Saved entries:
□ □ □ □
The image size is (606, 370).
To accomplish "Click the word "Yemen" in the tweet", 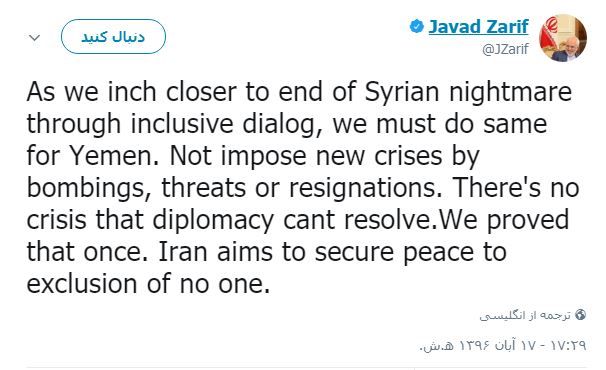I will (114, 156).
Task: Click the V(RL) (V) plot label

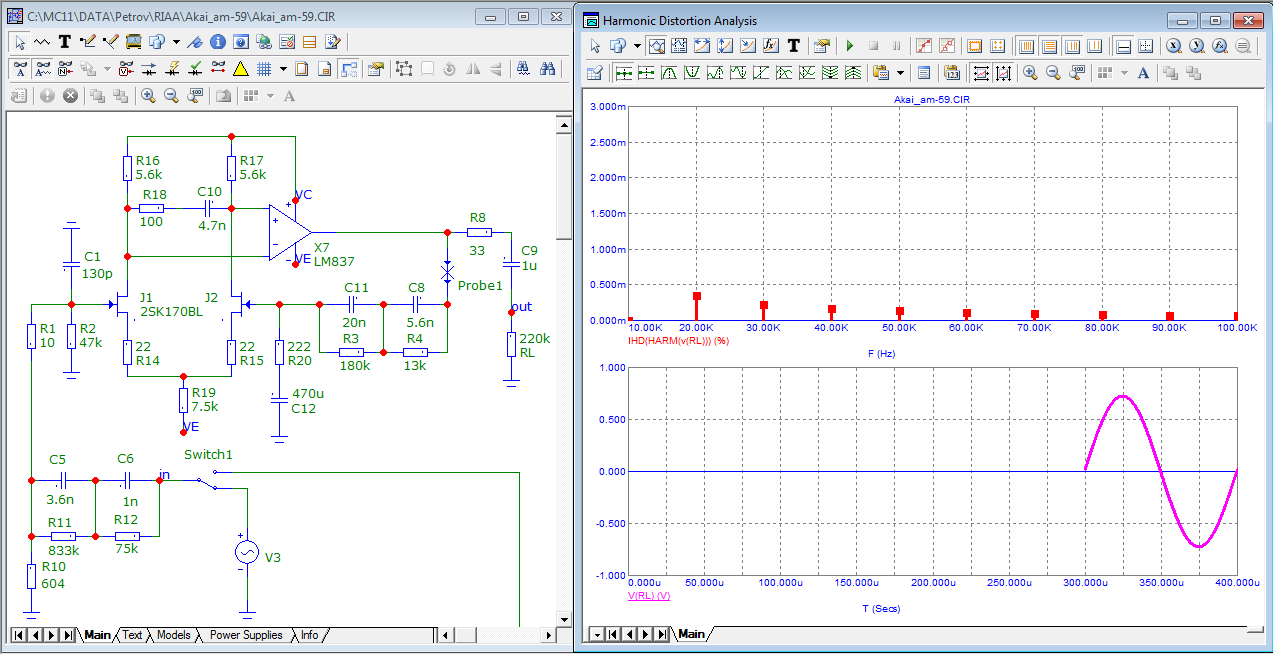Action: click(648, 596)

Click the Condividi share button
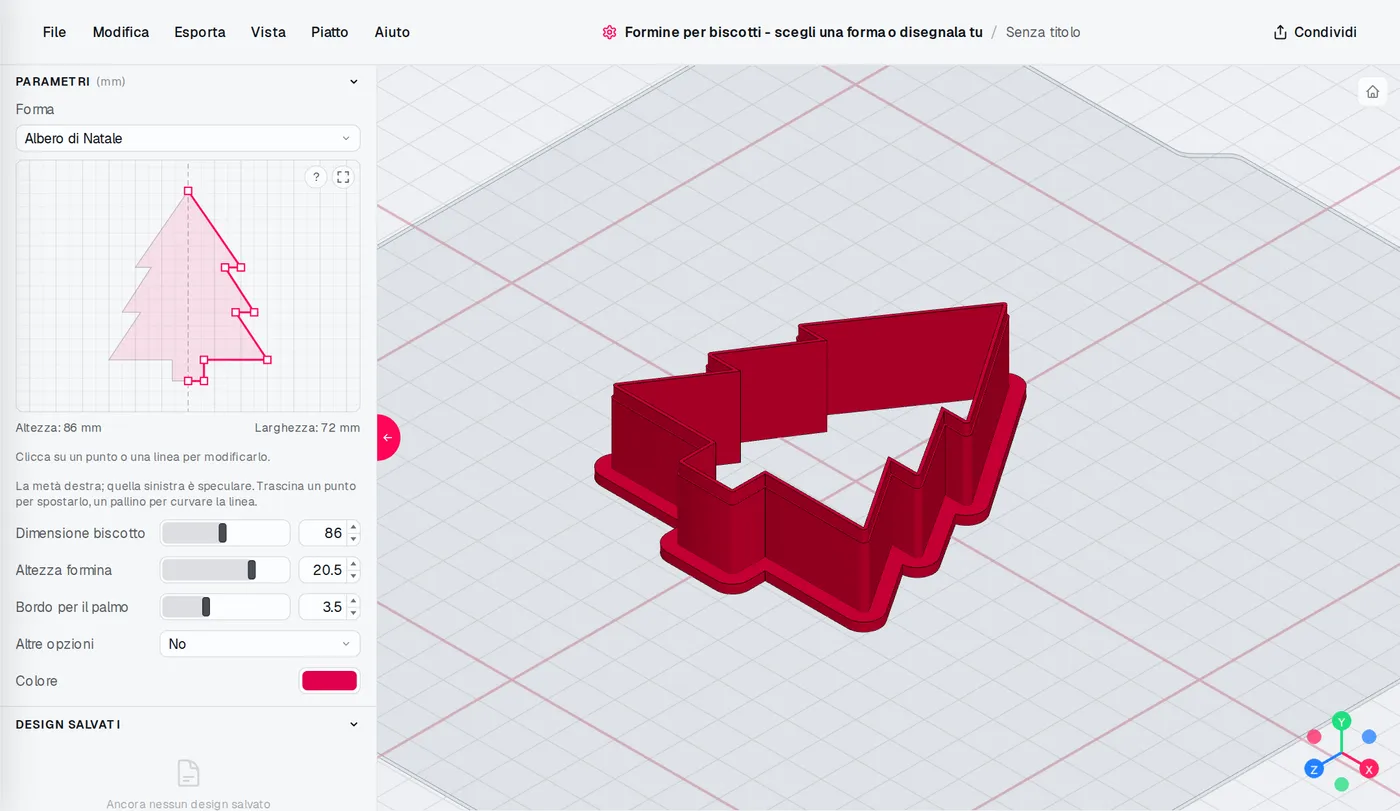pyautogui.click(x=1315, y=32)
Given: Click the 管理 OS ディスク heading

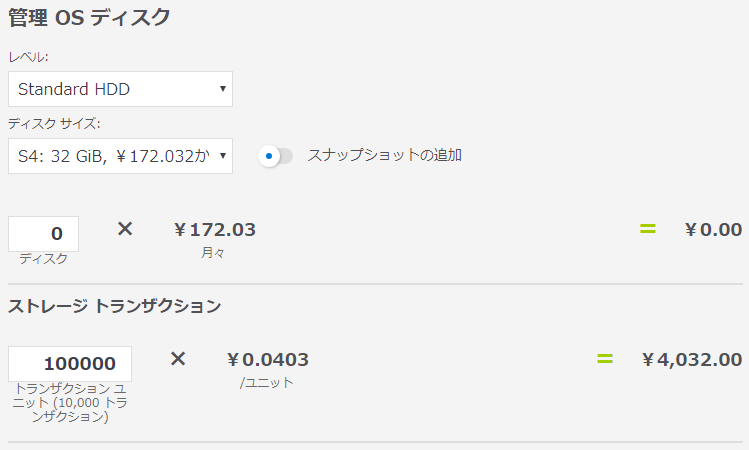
□ □ □ □
§ **THE PROBLEM**
Where the line containing "Click the Condividi share button" appears, begin writing out the lines word for word, and continue through the last line of the data, leaving out pictures.

§ **ANSWER TO THIS PROBLEM**
Click the Condividi share button
pyautogui.click(x=1315, y=32)
Given: Click the 管理 OS ディスク heading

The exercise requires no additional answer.